Supplied text >>
-*-*-

I won't recapitulate her provocative, often funny, and always lively argument, which she condensed for time constraints and then Powerpointed for purposes of clarity, but I was on the edge of my seat (seriously, does anyone else ever feel this kind of excitement at scholarly talks?) the whole time as she discussed it. In fact, I took about 4-5 moleskine pages of notes, and am still reviewing them, and probably would have stayed behind to ask her questions, but I had to finish reading short stories for my Friday classes. But I saw her as throwing down a gantlet, of the sort that folks in our incredible African American Studies program have been regularly debating, and issuing a challenge to faculty members, students, and people in the community (of whatever race), to think about Black Studies in particular, and its original emphasis on Black liberation and knowledge production, but more broadly about knowledge creation and production in the academy, and its relationship to the wider community.
Being both part of and somewhat outside of academe, I've often felt like so much of the exciting work that's done inside colleges and universities either does not get translated into a form that's accessible and practical to those outside it or does so only after a long hiatus, while too many people with both feet inside academe assume that everyone is part of their conversations--or isn't, but wouldn't want to be. I feel this is less the case with artists and other creative folks, who by and through their practices and production are involved in conversation, negotiation and translation, but I do sometimes feel this strongly when it comes to the many brilliant scholarly conversations that occur and develop within college and university walls. Now, I am not saying that all knowledge, in its articulation and production, has to be immediately or initially practical, but again, there are so many exciting discoveries, developments and discussions--at least they excite me--that occur within academe, and I'm thinking in particular about the humanities and social sciences, that would benefit our public discourse in general, and specific conversations that take place in the media, in the political arena, in private dialogues.
I often think about the rich and nuanced arguments around sexuality, gender and performance, to take one example, and how alongside these you can have a discussion with people, go online or open a book or magazine and find the most retrograde, reductive discourse on these issues, as if the very premises of contestation and complexity were non-existant. I'm not blaming the scholars, who as I know from my experience with the Center for Lesbian, Gay, Bisexual and Transgender Studies at CUNY even went out into the communities they hoped to engage with to hold workshops, classes, discussions, and so forth, but I still feel that all of us could be doing more, and Hill Collins's talk underlined this for me.
One of the things I really liked about Hill Collins's talk, as I do with her books, is how she negotiates scholarly discourse, some of it quite demanding and difficult, in such a way as to also speak to a wider array of readers. She noted at the end of her talk that people are "thirsty for new ideas," and that thinking about what might constitute "emancipatory knowledge," in the broader sense, could very well be one of the things folks out there would love to hear about.
Collins, now the Distinguished University Professor of Sociology at the University of Maryland, the first (2007-8) African-American woman to lead the American Sociological Association, and the author of such groundbreaking books as Black Feminist Thought: Knowledge, Consciousness, and the Politics of Empowerment (1990) and Black Sexual Politics: African Americans, Gender, and the New Racism (2005), needed little introduction to the packed audience, but she did receive excellent ones from our acting dean, sociologist Aldon Morris, and the chair of African American Studies, political scientist Richard Iton (below, at right). Her topic was "Emancipatory Knowledge: An Oxymoron?: The Case for Contemporary Black Studies." What, she began by asking, does it mean to be doing Black Studies now? What are Black Studies programs, scholars and students focusing on, and how does this relate to their original, historical aims? Is the knowledge diffused among Black communities in the US and elsewhere? Are the three original aims, or core principles, of an organic link between Black Studies departments and Black communities, the development of a special relationship between Black Studies departments and Black students, and the correction of the historical record, exemplified in the practices and praxes of contemporary Black Studies departments? And what about the gulf between what she called "paper programs," underfunded, understaffed Black Studies programs, such as the one she had taught at before her move to Maryland, and those at élite institutions, like the university, which offered doctoral programs, graduate funding, and star scholars for students to work with? How could and can the majority of Black students, let alone Black people, be served under such conditions, or is this, well, an oxymoron?

-*-*-

Information provided >>
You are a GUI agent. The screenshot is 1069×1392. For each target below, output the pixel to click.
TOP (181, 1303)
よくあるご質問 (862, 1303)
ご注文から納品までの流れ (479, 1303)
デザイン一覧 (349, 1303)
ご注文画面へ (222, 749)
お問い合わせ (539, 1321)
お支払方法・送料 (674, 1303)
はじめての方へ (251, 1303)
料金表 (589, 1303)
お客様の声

-*-*-

Problems >>
A. Please rewrite the text on Hill Collins's talk starting at "One of the things I" and ending at "to hear about.", with "broader range" in place of "wider array".
B. Using the text on Hill Collins's talk, decide whether each statement agrees with it. Answer yes or no and quote the words that settle it. (i) Collins was the first African-American woman to lead the American Sociological Association. (ii) The writer stayed behind after the talk to ask Collins questions. (iii) Aldon Morris, who introduced Collins, is the chair of African American Studies.
The listing is separate material, unrelated to the text on Hill Collins's talk.

Expected responses >>
A.
One of the things I really liked about Hill Collins's talk, as I do with her books, is how she negotiates scholarly discourse, some of it quite demanding and difficult, in such a way as to also speak to a broader range of readers. She noted at the end of her talk that people are "thirsty for new ideas," and that thinking about what might constitute "emancipatory knowledge," in the broader sense, could very well be one of the things folks out there would love to hear about.

B.
(i) Yes: "the first (2007-8) African-American woman to lead the American Sociological Association"
(ii) No: "probably would have stayed behind to ask her questions, but I had to finish reading short stories for my Friday classes"
(iii) No: "our acting dean, sociologist Aldon Morris"